むかしむかし、和歌山に大殿さまと呼ばれる殿さまがいました。

很久很久以前,和歌山里有个老爷被人称作大老爷。

とてもらんぼう者の殿さまで、江戸の藩邸にいるときには、「隣の松平邸の高殿で夕涼みしている女が、自分の屋敷を見て笑っている」と、言って、鉄砲を撃ったのです。

那老爷很粗暴,在江户的藩邸时,说:“在隔壁松平邸的楼房里乘凉的女子,看着我的房子在笑。”然后就开了枪。

この事が幕府に知れて、大殿さまは隠居(いんきょ)を命じられました。

这件事被幕府知道后,就命令大老爷退休。

ある日の事、この大殿さまがこんな話しを聞きました。「貴志川(きしがわ)の鯉のふちに住んでいる大鯉はそのふちの主で、村人はだれも手出しをしない」

有一天,这个大老爷听说了这么件事。住在贵志川的鲤鱼潭里的大鲤鱼是那潭的主人,村民们谁都不会去触犯它。

そこでさっそく、大殿は庄屋(しょうや)を呼び寄せて、「その鯉を一口食ってみたいから、生け捕るように」と、言いつけたのです。

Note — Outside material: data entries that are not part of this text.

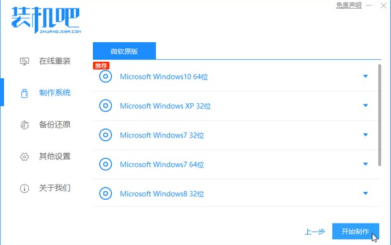Expand the Windows7 32位 dropdown arrow
Viewport: 391px width, 245px height.
(365, 135)
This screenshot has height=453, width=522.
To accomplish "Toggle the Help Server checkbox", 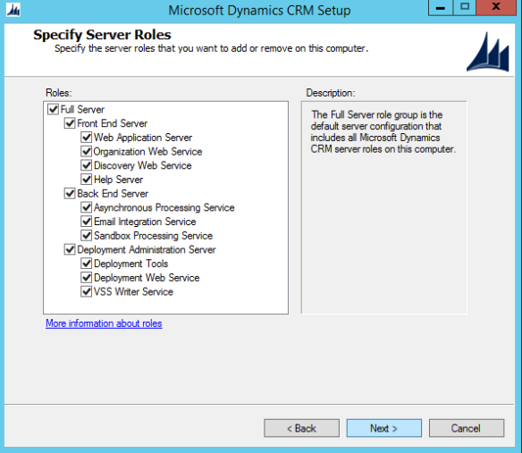I will [86, 180].
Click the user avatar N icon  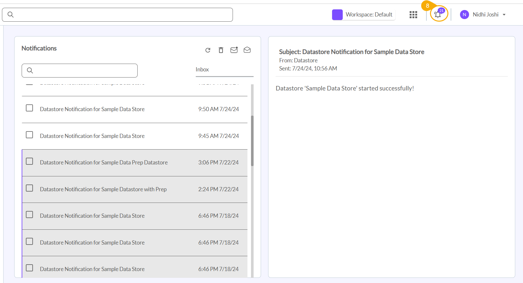point(464,15)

于是他就立刻喊来村长命令道:“我想吃口那鲤鱼肉,你把它活捉来。”

びっくりした庄屋は、「それだけは、ごかんべんを。ふちの主を捕まえたりしたら、きっと恐ろしいたたりがあります」と、断ったのですが、大殿さまは許しません。「嫌と申すか?!もし生け捕りに出来なかったら、代わりにお前の腹を切り開くとしよう」

村长吓了一跳,拒绝道:“就这件事,恕难从命啊。要是捉了深潭的主人,会有报应的。”可是大老爷却不肯罢休:“你说不要?!如果不能活捉的话,那我就剖开你的肚子。”

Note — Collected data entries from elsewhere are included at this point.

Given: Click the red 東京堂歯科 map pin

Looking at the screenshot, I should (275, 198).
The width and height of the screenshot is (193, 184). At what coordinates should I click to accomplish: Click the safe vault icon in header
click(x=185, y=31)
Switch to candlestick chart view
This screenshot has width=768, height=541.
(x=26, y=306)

そこで庄屋は仕方なく、生け捕りの準備をはじめました。

村长没办法,只好开始做活捉鲤鱼的准备。

そしていよいよふちの主を生け捕りにする前の晩、庄屋の家に美しい娘がやってきて、「明日、ふちにアミを入れるそうですが、やめてはもらえませんか?」と、言いました。

终于到了活捉深潭之主的前一晚,村长家来了个美丽的女子,对村长说道:“听说明天要在深潭里撒网,能不能不撒?”

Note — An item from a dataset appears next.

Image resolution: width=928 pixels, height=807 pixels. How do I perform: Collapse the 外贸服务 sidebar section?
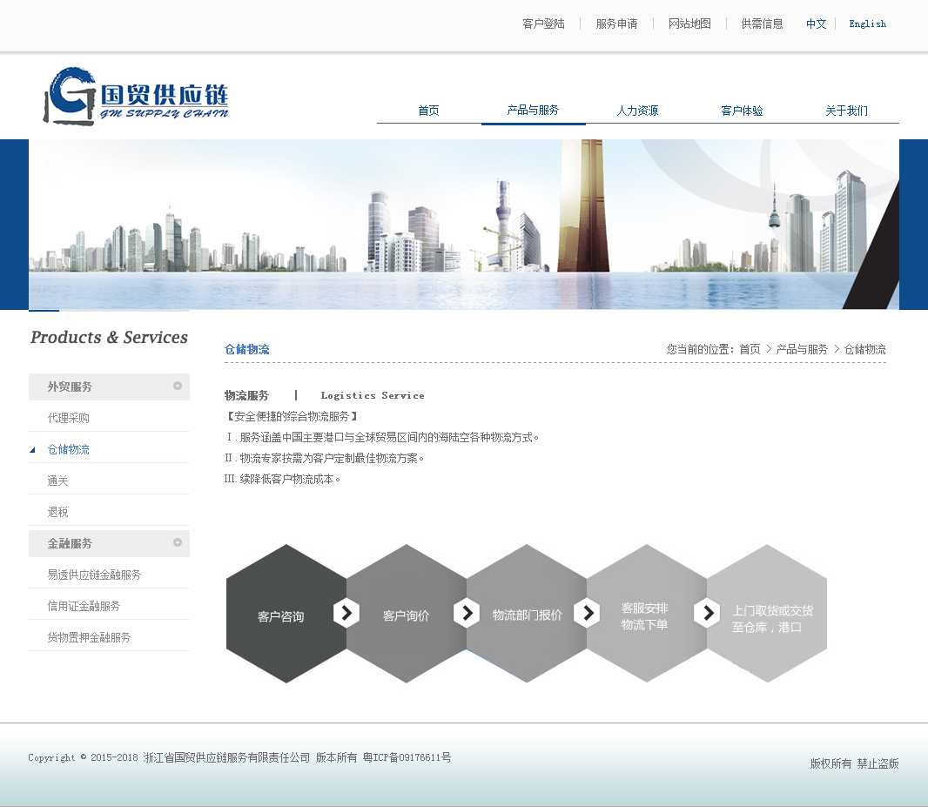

それを聞いた庄屋が、「もちろん、出来る事ならわしも取りやめにしたい。でも明日は大殿さまがここへやってくるので、いまさらやめるわけにはいかんのじゃ」と、言うと、娘は、「・・・そうですか、それなら仕方ありません」と、出された草もちを食べて帰って行ったのです。

村长听了后说道:“如果可以的话,我当然也想不捉啊。可是明天大老爷会来这里,现在已经不能不捉了。”女子听了后说道:“・・・这样啊,那也没办法了。”然后吃了草饼就回去了。

さて、翌日の朝。大殿さまの前でふちにアミを入れていると、とても大きな鯉がかかりました。

到了第二天早上,村长在大老爷前面往深潭里撒了网,然后捉到了一只很大的鲤鱼。

さっそく腹を切り開いたところ、中から草もちが出てきたのです。

立刻剖开肚子,发现里面有草饼。

これを見た庄屋はびっくりして、「そうか、ゆうべ家へ来たあの娘は、鯉の化身だったのか」と、みんなに昨日の話をしました。

村长看到这一幕,吃了一惊说道:“这样啊,昨晚来我家的那个姑娘就是鲤鱼的化身啊。”然后把昨天的事告诉了大家。

それを聞いた大殿さまも、さすがに鯉があわれに思えて、「すまぬことをした。鯉の料理を食うのは、やめにしよう」と、その鯉を川岸にうめて、その上に木を植えました。

大老爷听了之后,觉得鲤鱼很可怜,就说道:“做了很抱歉的事。还是不吃鲤鱼了吧。”然后把鲤鱼埋在河岸边,在上面种了树。

それからその地は、『鯉の森』と呼ばれたそうです。

听说在那之后,那片地就被称为“鲤鱼森林”。